Mobile tech drives the business world
April 16, 2015
Mobile technology and portable business solutions are reshaping global commerce every day. While some forward-thinking businesses are more advanced than others, the emergence of mobile solutions cannot be refuted. It’s only a matter of time before mobile technologies become prevalent not just in progressive business regions, but throughout the world.
The numbers behind business mobility
Businesses must find a way to adapt to the world of mobile technologies or face the risk of missing the potential gains, according to Computer Weekly.
The publication noted that the ubiquity of smartphones means that businesses must offer services that are compatible with mobile devices. Unisys, a global IT company, recently conducted a survey of 450 chief information officers to get a read on mobile progress in the business world.
The survey found that in the past year, mobility has created new revenue for 75 percent of enterprises with comprehensive strategies. The figure compares favorably to the 30 percent of enterprises with less clarified approaches to mobile technology.
“A fully planned, cohesive approach can make mobility a true business enabler, while an incoherent program creates the risk of a jury-rigged solution with tactical rather than strategic value to the organization,” Darren McGrath, the global director of mobility solutions for Unisys, told the publication.

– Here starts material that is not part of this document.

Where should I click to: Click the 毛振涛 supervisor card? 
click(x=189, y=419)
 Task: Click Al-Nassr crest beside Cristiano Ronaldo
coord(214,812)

Yet despite the strong rates of return from mobility, a significant number of enterprises are still at the early stages of understanding. About 8 percent of respondents said that they are “mobile aware” and have some aspects of mobile initiatives, but no overarching strategy or governance. Another 11 percent said that their business has no mobility strategy.

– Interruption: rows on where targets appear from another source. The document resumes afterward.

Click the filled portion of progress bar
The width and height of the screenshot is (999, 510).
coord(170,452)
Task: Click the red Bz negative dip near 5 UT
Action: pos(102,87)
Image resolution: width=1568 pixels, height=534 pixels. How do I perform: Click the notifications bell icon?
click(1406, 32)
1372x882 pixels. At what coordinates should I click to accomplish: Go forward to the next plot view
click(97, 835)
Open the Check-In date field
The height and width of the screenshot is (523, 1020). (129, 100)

A mobile app seeking a global business audience
Slack, a business messaging and search tool, has emerged as one of the most widely used mobile apps in the tech industry, Fast Company reported. The business has a firm grounding in the Bay Area among data-driven startup and already has 500,000 daily users of the service.
“At this point, maybe the majority of venture-backed Bay Area tech startups use Slack,” co-founder Stewart Butterfield told the news outlet. “But it’s obviously interesting for us to get beyond that.”
While mobile connectivity is an increasingly central part of the business world, adoption occurs at varying levels. Butterfield added that sometimes one sign-up can spark a rush of 50 colleagues who become daily Slack users. However, other enterprises take up to a year to gain familiarity with the app.